**Problem requirements**
Every line from the one with "1232x955 pixels. How" through the end of the entries below must be retyped exactly, and only those lines. The pictures are not part of the copy.

***

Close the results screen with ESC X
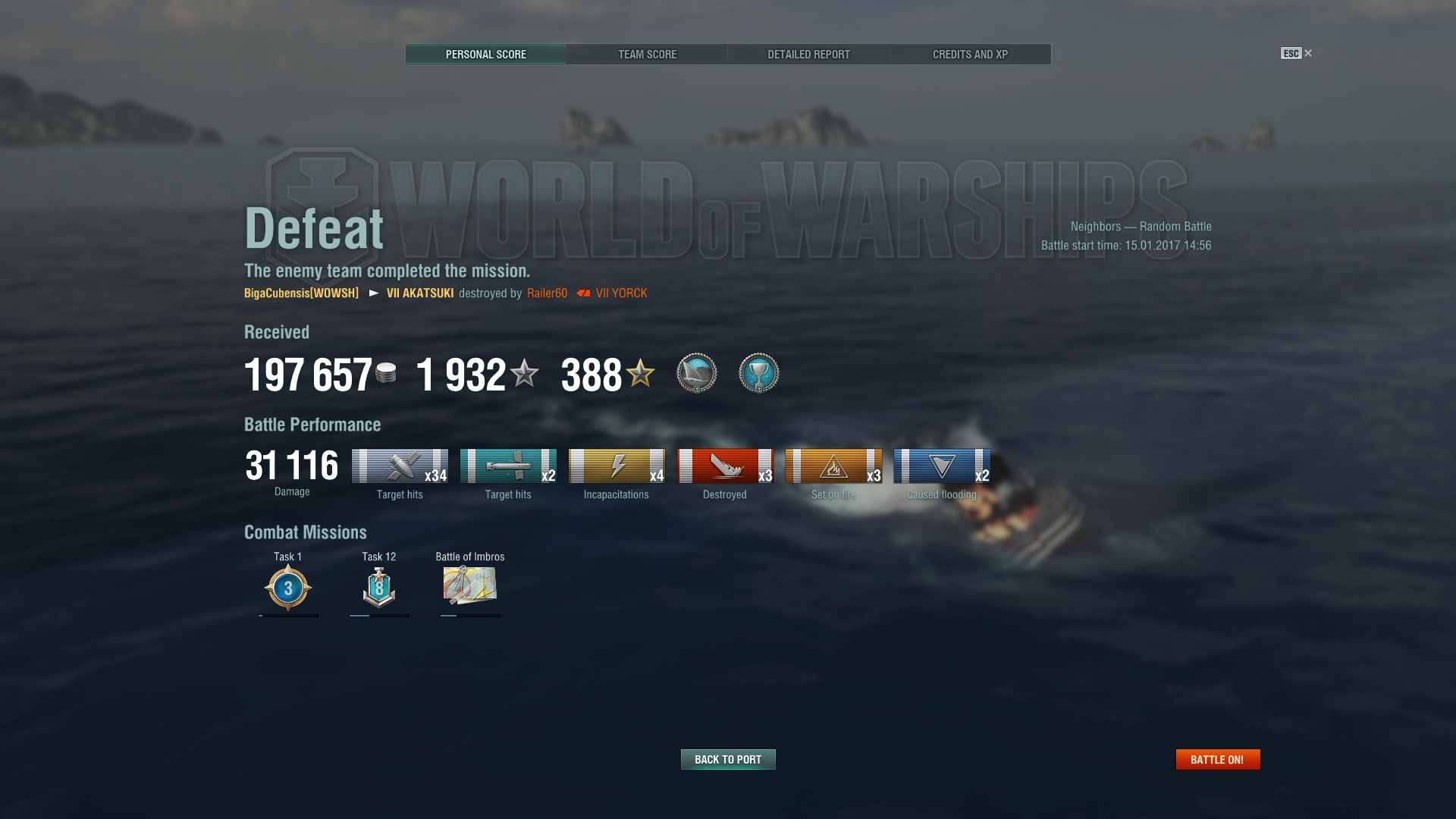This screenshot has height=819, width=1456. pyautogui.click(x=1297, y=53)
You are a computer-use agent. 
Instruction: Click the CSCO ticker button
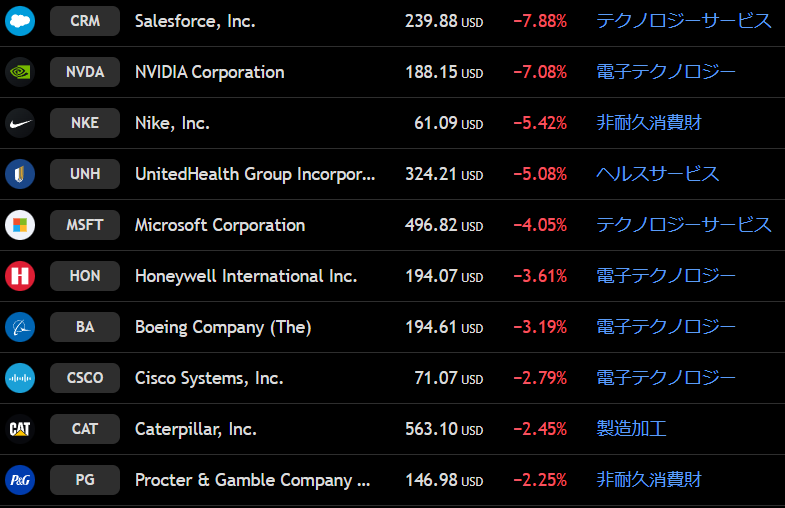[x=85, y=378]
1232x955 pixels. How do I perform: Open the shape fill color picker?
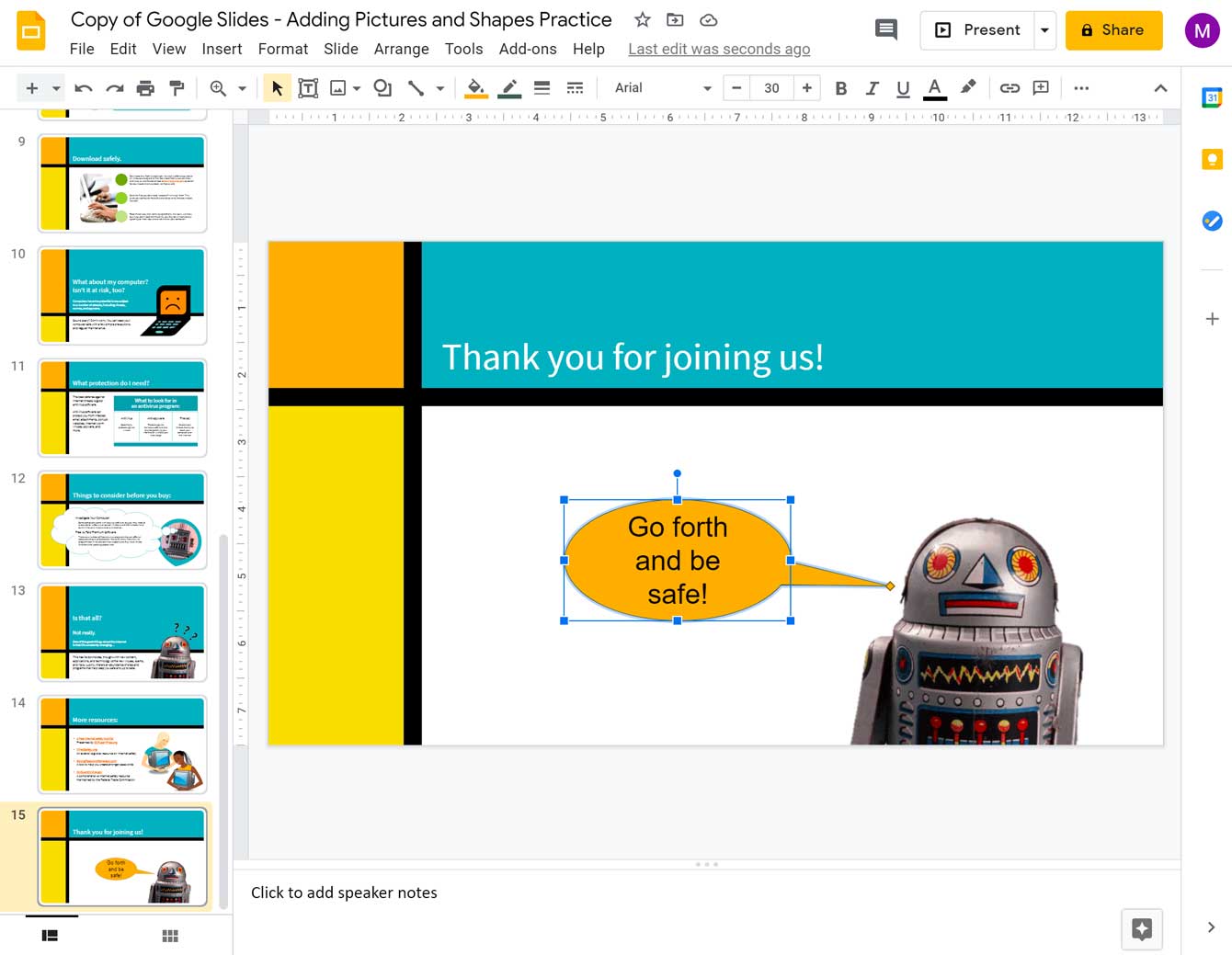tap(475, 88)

***

**Response for this exercise**
1232x955 pixels. How do I perform: Open the shape fill color picker?
tap(475, 88)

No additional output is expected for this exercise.